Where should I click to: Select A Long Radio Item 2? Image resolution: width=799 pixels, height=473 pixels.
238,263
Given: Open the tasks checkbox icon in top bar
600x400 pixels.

━━━━━━━━━━━━━━━━

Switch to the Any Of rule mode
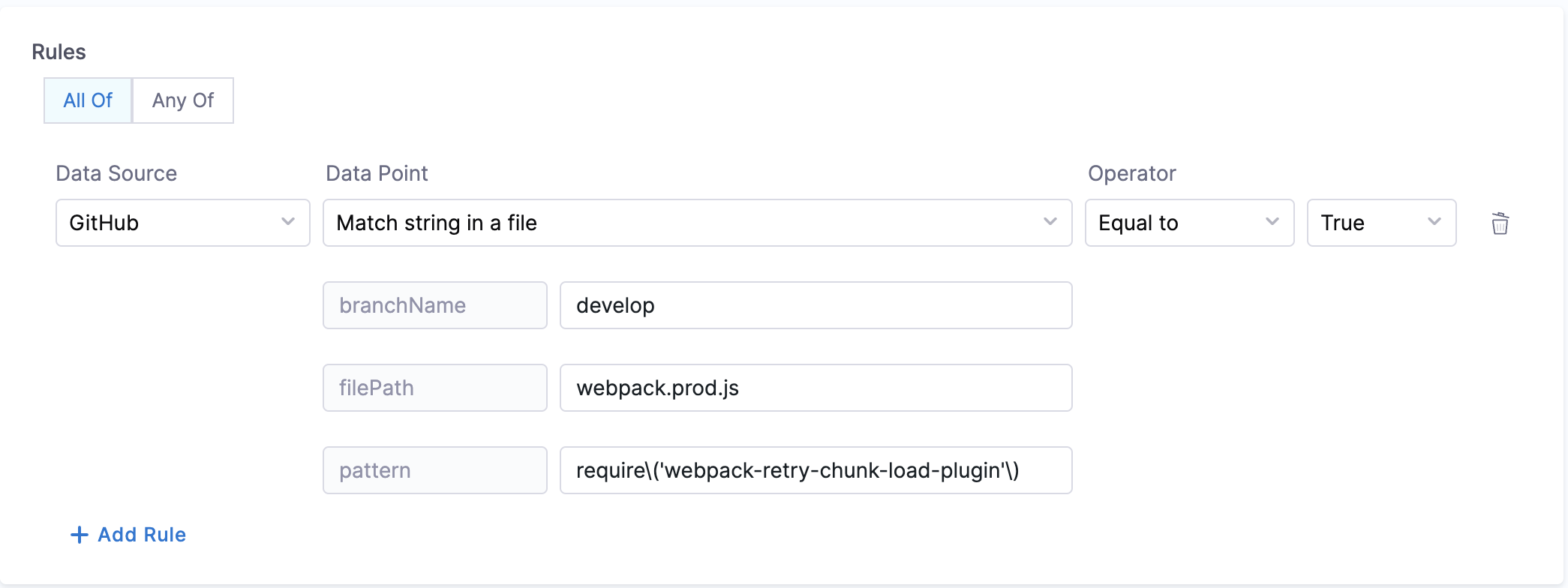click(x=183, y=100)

━━━━━━━━━━━━━━━━

**WORK REQUEST**
Precisely the lines between those holding "Where should I" and "600x400 pixels.", inclusive, are to be reproduced from the listing above, with nothing added.

**COMPLETED TASK**
Where should I click to: Select A Long Radio Item 2? Image resolution: width=799 pixels, height=473 pixels.
238,263
Given: Open the tasks checkbox icon in top bar
600x400 pixels.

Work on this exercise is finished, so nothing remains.